▶ [Document extract]
Hiding in plain sight

By Erik Dolson

We often just see the surface of things, the shapes we impose upon the world. Our filters block what we don’t know, or allow in only what we think we know already.

La Push Beach by Zan Maddox

Early one morning waiting in Anacortes for the ferry to Victoria, I decided the broad expanse of dry, empty asphalt would be perfect to practice on my electric unicycle. I just call it my “wheel,” it’s a single wheel 16 inches in diameter with two foot plates on each side. It looks quite simple, covers hiding the complexity of motor, gyroscopes and batteries that make it a wonder of transport.

But it had not been easy to learn. An empty parking lot early in the morning while waiting for a ferry was an irresistable invitation.

The second vehicle to come into the lot was a motorcycle; the rider and I exchanged good mornings as we crossed paths. Eventually the waiting area began to fill with cars. I put my wheel away and went over to sit on benches put out for passengers, to watch the sunrise.

Motorcycle rider asked about my wheel, then we talked about motorcycles, his and the one I’d sold during the recession. His was not a Harley or a BMW, so common among those riding long distance. It was a 2014 Honda NC 700 X with a dual clutch transmission; smaller, lighter than most road warriors. “I wanted it light enough to handle sand and mud or quad trails, as well as highway speeds,” he said.

There were times, like when crossing the U.S. continental divide through a pass with a head wind, he could have wished the bike had more weight or horsepower, but those were few.

▶ [Information shown]
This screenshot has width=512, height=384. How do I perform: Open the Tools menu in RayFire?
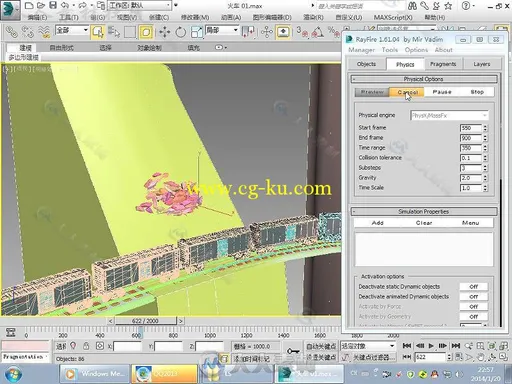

▶ [Assignment A] Reproduce the passage of the essay on waiting for the Victoria ferry, everything from "La Push Beach" down to "watch the sunrise.".
▶ [Assignment B] In the essay on waiting for the Victoria ferry, what motorcycle did the rider have?
▶ [Assignment C] Pick up the essay on waiting for the Victoria ferry after its last sentence and carry it on.
The lines above stand apart from the essay on waiting for the Victoria ferry.

▶ [Final answer A]
La Push Beach by Zan Maddox

Early one morning waiting in Anacortes for the ferry to Victoria, I decided the broad expanse of dry, empty asphalt would be perfect to practice on my electric unicycle. I just call it my “wheel,” it’s a single wheel 16 inches in diameter with two foot plates on each side. It looks quite simple, covers hiding the complexity of motor, gyroscopes and batteries that make it a wonder of transport.

But it had not been easy to learn. An empty parking lot early in the morning while waiting for a ferry was an irresistable invitation.

The second vehicle to come into the lot was a motorcycle; the rider and I exchanged good mornings as we crossed paths. Eventually the waiting area began to fill with cars. I put my wheel away and went over to sit on benches put out for passengers, to watch the sunrise.

▶ [Final answer B] A 2014 Honda NC 700 X with a dual clutch transmission.

▶ [Final answer C]
He was from South Carolina, about as far away from Anacortes Washington as it’s possible to be and not get wet. In fact, we were both headed to Victoria, Canada on Vancouver Island. He was on his way to see the sights. I was on my way back to the boat I’d left a month before.

Before long we were joined by a woman who jumped into our discussion when it was about sailboats, she’d cruised with an on again, off again lover or husband, I wasn’t clear. She was high energy, opinionated and fun, responding to my stories of working on my boat by saying there were those who worked on boats and those who cruised them. I responded to the prod that I intended to cruise, but don’t think she was convinced.

The three of us are “Travelers.” I’ve not found a better word over the years. “Tourist” is too temporary and superficial. “Gypsy” is too rootless, “wanderer” too searching, “drifter” too aimless. Travelers just go, often with a destination but not too clearly defined, just to see something not yet experienced, to embrace a new context, planning to return home but not knowing when.

Motorcycle Rider was in transition, his marriage in the process of termination. He’d visited friends and extended family on his ride across the U.S. He was on his way to see the Butchart Gardens, planned to take pictures. He was 49, 6’4″, spoke directly, seemed open, uncomplicated, vulnerable. He had no anger for his soon-to-be ex wife, saying he hoped she would find happiness.

The three of us sat together on the ferry after we boarded, the woman heading back to Friday Harbor from a trip to Alaska or Canada where she’d spent time with her partner who worked up there, maybe, memory fades. She loved apples and I gave her the one I’d brought up from my car. She was a nurse among many other accomplishments or certifications, and would that afternoon or the next day again care for someone on San Juan Island.

Rider and I continued on and across the border to Canada, paradoxically to the southwest of where we left the U.S. Once in a while, Rider would look out and say something about the how wonderful the light was in the clouds. I just saw familiar shades of Pacific Northwest gray, but he’d grab his camera and go take a photo.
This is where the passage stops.